On Monday, Trump posted a warning on social media to those demonstrating in Los Angeles against his immigration crackdown and confronting police and members of the National Guard he had deployed: ''IF THEY SPIT, WE WILL HIT, and I promise you they will be hit harder than they have ever been hit before. Such disrespect will not be tolerated!''
The discrepancy of Trump's response to the two disturbances — pardoning rioters who beat police on Jan. 6, which he called ''a beautiful day,'' while condemning violence against law enforcement in Los Angeles — illustrates how the president expects his enemies to be held to different standards than his supporters.
''Trump's behavior makes clear that he only values the rule of law and the people who enforce it when it's to his political advantage,'' said Brendan Nyhan, a political scientist at Dartmouth College.
Trump pardoned more than 1,000 people who tried to halt the transfer of power on that day in 2021, when about 140 officers were injured. The former U.S. attorney for the District of Columbia, Matthew Graves, called it ''likely the largest single day mass assault of law enforcement '' in American history.
Trump's pardon covered people convicted of attacking police with flagpoles, a hockey stick and a crutch. Many of the assaults were captured on surveillance or body camera footage that showed rioters engaging in hand-to-hand combat with police as officers desperately fought to beat back the angry crowd.

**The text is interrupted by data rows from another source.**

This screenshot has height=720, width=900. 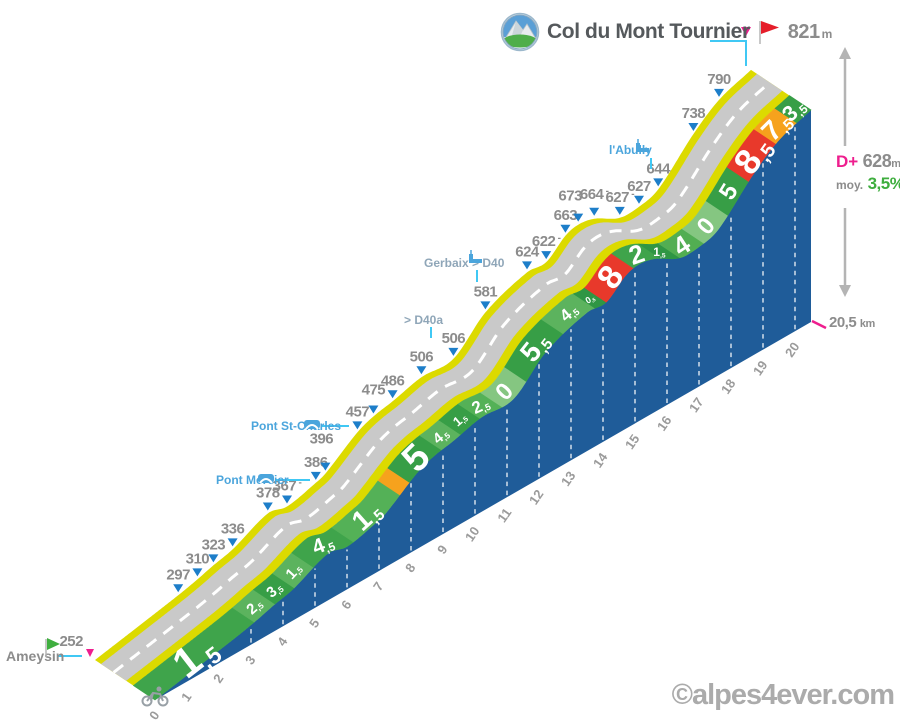 I want to click on building-icon, so click(x=642, y=146).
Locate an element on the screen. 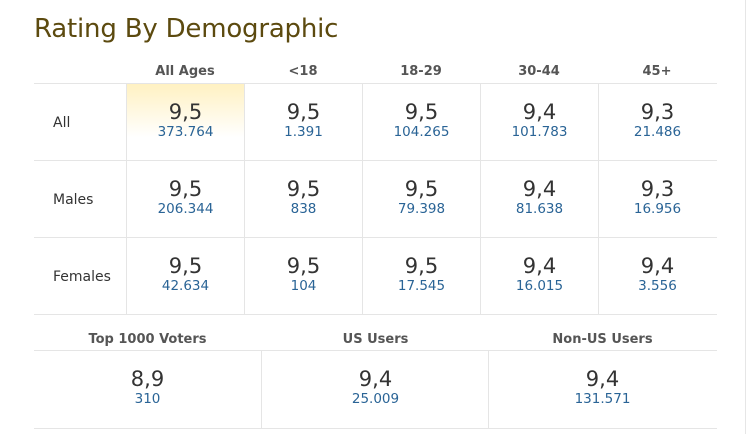  row-label-all: All is located at coordinates (62, 123).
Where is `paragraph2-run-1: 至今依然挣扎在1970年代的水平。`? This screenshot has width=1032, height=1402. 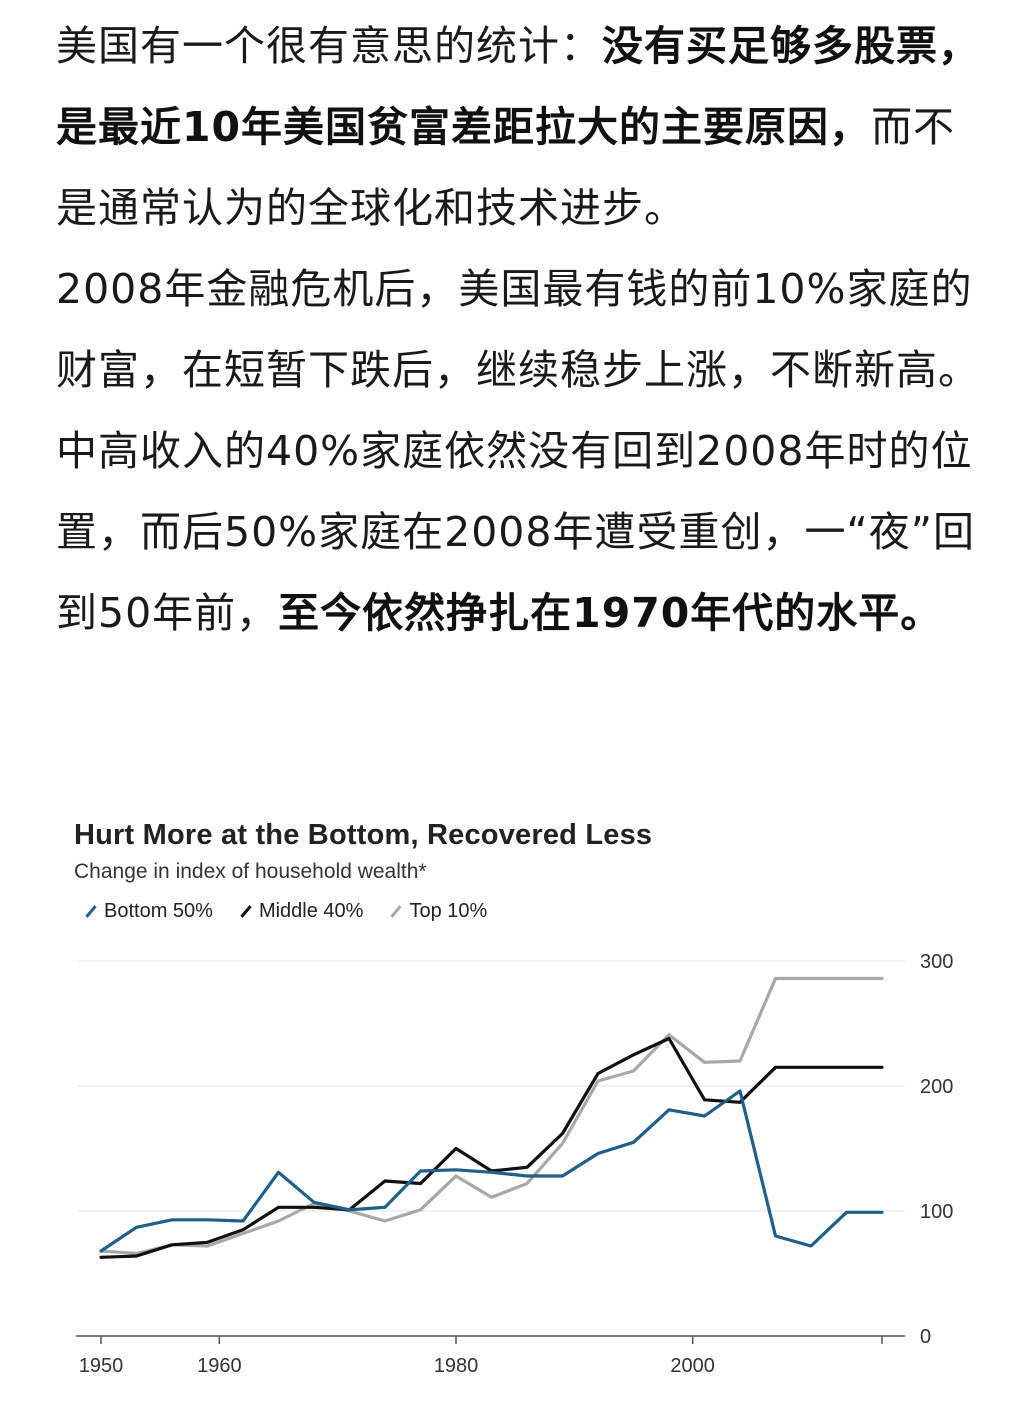
paragraph2-run-1: 至今依然挣扎在1970年代的水平。 is located at coordinates (610, 613).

While some who were pardoned were convicted of nonviolent crimes, Trump pardoned at least 276 defendants who were convicted of assault charges, according to an Associated Press review of court records. Nearly 300 others had their pending charges dismissed as a result of Trump's sweeping act of clemency.
Roughly 180 of the defendants were charged with assaulting, resisting or impeding law enforcement or obstructing officers during a civil disorder.